_SOURCE DOCUMENT:_
═══
Tracing Dirac points of topological surface states by ferromagnetic resonance

Laura Pietanesi, Magdalena Marganska, Thomas Mayer, Michael Barth, Lin Chen, Ji Zou, Adrian Weindl, Alexander Liebig, Rebeca Díaz-Pardo, Dhavala Suri, Florian Schmid, Franz J. Gießibl, Klaus Richter, Yaroslav Tserkovnyak, Matthias Kronseder, and Christian H. Back

Phys. Rev. B 109, 064424 – Published 26 February 2024

Abstract

Ferromagnetic resonance is used to reveal features of the buried electronic band structure at interfaces between ferromagnetic metals and topological insulators. By monitoring the evolution of magnetic damping, the application of this method to a hybrid structure consisting of a ferromagnetic layer and a 3D topological insulator reveals a clear fingerprint of the Dirac point and exhibits additional features of the interfacial band structure not otherwise observable. The underlying spin-pumping mechanism is discussed in the framework of dissipation of angular momentum by topological surface states (TSSs). Tuning of the Fermi level within the TSS was verified both by varying the stoichiometry of the topological insulator layer and by electrostatic backgating and the damping values obtained in both cases show a remarkable agreement. The high-energy resolution of this method additionally allows us to resolve the energetic shift of the local Dirac points generated by local variations of the electrostatic potential. Calculations based on the chiral tunneling process naturally occurring in TSSs agree well with the experimental results.

Received 12 April 2023
Revised 3 November 2023
Accepted 16 January 2024

DOI:https://doi.org/10.1103/PhysRevB.109.064424

Physics Subject Headings (PhySH)
═══
_SUPPLIED RECORDS:_
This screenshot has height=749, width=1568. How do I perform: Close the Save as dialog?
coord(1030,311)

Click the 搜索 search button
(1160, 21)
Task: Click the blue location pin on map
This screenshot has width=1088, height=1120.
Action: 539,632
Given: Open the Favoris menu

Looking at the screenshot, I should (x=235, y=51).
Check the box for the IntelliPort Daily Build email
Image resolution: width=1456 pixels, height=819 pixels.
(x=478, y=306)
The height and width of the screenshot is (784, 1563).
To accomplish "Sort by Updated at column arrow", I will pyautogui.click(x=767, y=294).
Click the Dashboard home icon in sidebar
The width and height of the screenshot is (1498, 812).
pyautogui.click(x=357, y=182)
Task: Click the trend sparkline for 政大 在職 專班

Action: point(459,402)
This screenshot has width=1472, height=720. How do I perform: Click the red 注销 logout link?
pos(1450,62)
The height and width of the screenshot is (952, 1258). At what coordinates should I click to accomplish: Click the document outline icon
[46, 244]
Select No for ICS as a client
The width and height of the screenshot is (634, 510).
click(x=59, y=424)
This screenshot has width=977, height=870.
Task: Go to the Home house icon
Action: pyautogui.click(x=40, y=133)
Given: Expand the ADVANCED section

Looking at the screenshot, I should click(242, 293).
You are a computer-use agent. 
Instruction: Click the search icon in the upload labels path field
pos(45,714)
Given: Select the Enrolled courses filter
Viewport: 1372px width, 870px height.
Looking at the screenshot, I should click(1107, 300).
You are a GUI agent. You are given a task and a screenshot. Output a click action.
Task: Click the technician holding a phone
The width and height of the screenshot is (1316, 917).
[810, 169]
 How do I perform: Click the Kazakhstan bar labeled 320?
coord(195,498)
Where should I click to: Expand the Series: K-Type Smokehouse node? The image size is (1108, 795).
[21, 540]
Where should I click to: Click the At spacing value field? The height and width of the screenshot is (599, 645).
═══
_WRITTEN TASK A:_
Answer these questions using the Dirac point article page:
(i) In which journal, volume, and article number was the article published?
(ii) Which two methods were used to tune the Fermi level within the topological surface states?
(iii) On what date was the article received?
_WRITTEN TASK B:_ Carry on with the page on tracing Dirac points by ferromagnetic resonance, starting right after its final line.

_REPLY A:_
(i) Phys. Rev. B, volume 109, article 064424.
(ii) Varying the stoichiometry of the topological insulator layer, and electrostatic backgating.
(iii) 12 April 2023.

_REPLY B:_
Spin pumping Topological materials

Topological insulators

Ferromagnetic resonance Green's function methods Molecular beam epitaxy

Condensed Matter, Materials & Applied Physics

Authors & Affiliations

Laura Pietanesi^1,*, Magdalena Marganska ², Thomas Mayer², Michael Barth², Lin Chen ¹, Ji Zou³, Adrian Weindl ², Alexander Liebig ², Rebeca Díaz-Pardo ¹, Dhavala Suri ^1,4, Florian Schmid², Franz J. Gießibl ², Klaus Richter ², Yaroslav Tserkovnyak³, Matthias Kronseder ^2,*, and Christian H. Back ^1,5,†

¹School of Natural Sciences, Department of Physics, Technical University of Munich, 85748 Garching, Germany
²Institute for Experimental and Applied Physics, University of Regensburg, 93040 Regensburg, Germany
³Department of Physics and Astronomy, University of California, Los Angeles, California 90095, USA
⁴Center for Nanoscience and Engineering, Indian Institute of Science, Bengaluru 560 012, India
⁵Center for Quantum Engineering (ZQE), Technical University Munich, 85748 Garching, Germany

^*These authors contributed equally to this work.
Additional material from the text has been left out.